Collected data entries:
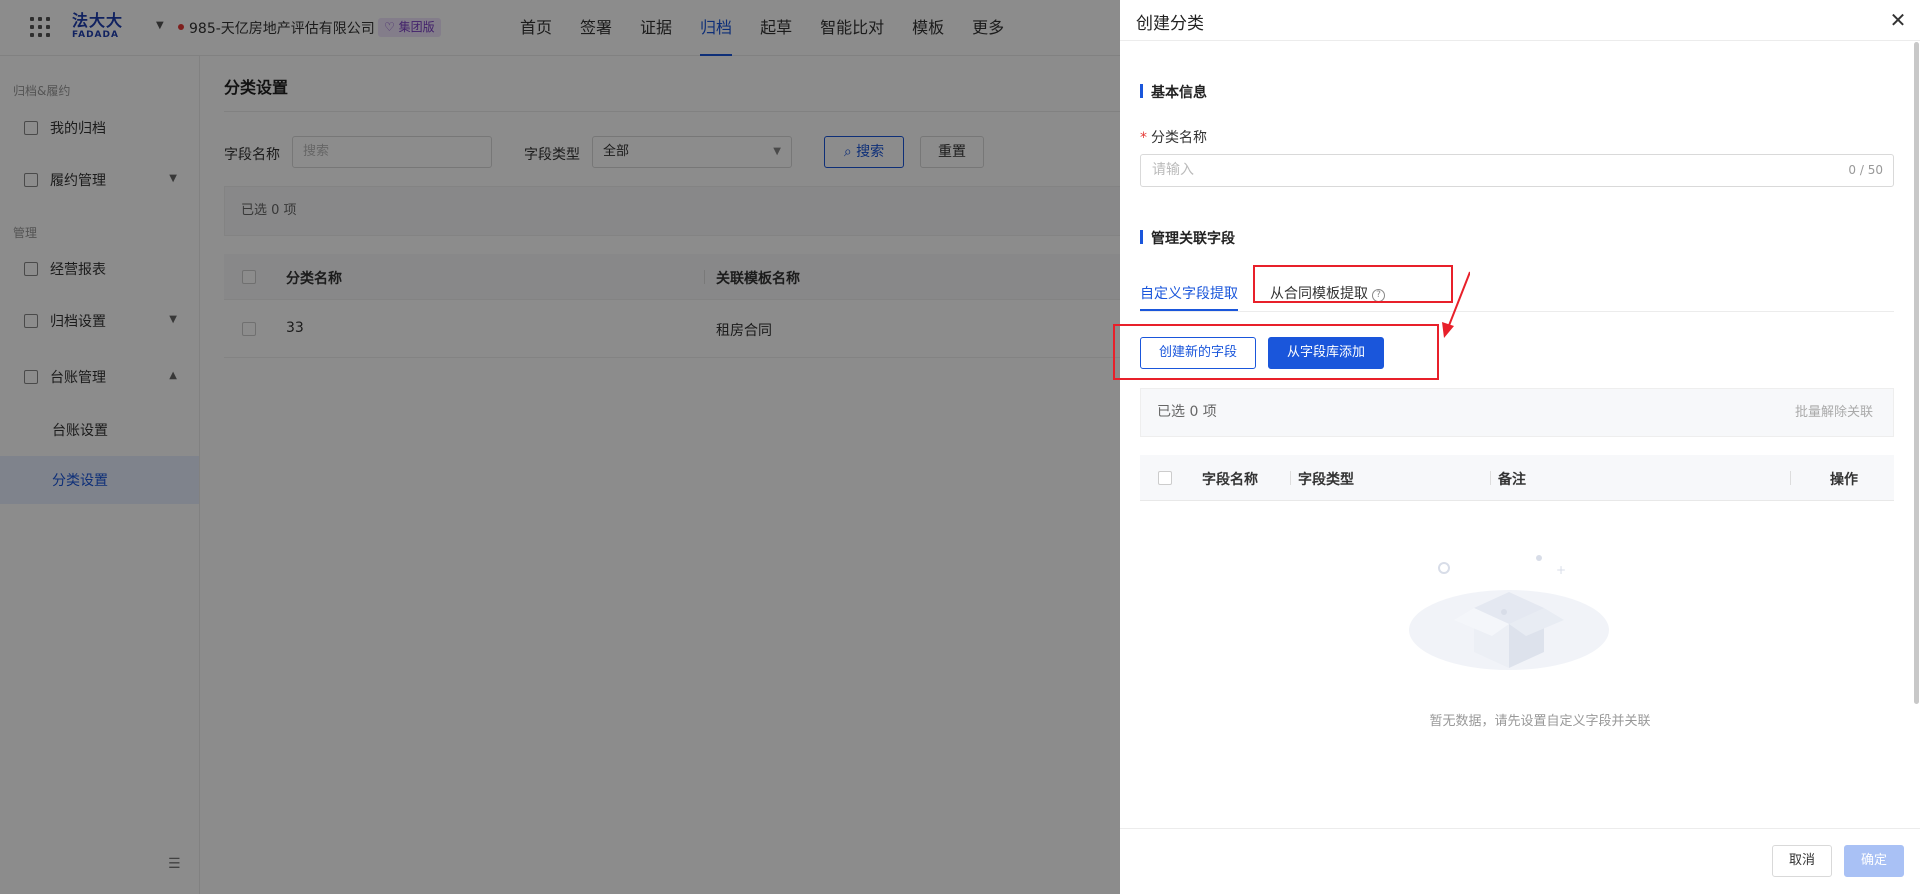 This screenshot has width=1920, height=894. I want to click on drawer-title: 创建分类, so click(1170, 24).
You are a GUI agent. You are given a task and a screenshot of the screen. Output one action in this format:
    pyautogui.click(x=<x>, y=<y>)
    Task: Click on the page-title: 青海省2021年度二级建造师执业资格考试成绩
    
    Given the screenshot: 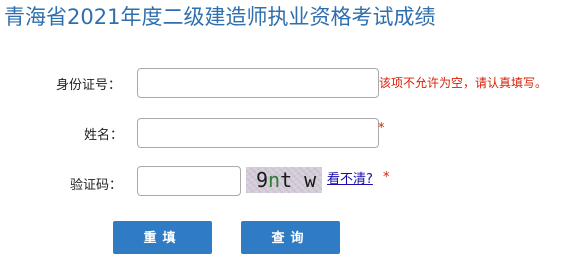 What is the action you would take?
    pyautogui.click(x=220, y=17)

YOUR INSTRUCTIONS:
Copy the lines of the data word for word, starting at the line containing "You are a GUI" and ending at the line containing "Task: Click on".

TASK RESPONSE:
You are a GUI agent. You are given a task and a screenshot of the screen. Output one action in this format:
    pyautogui.click(x=<x>, y=<y>)
    Task: Click on the page-title: 青海省2021年度二级建造师执业资格考试成绩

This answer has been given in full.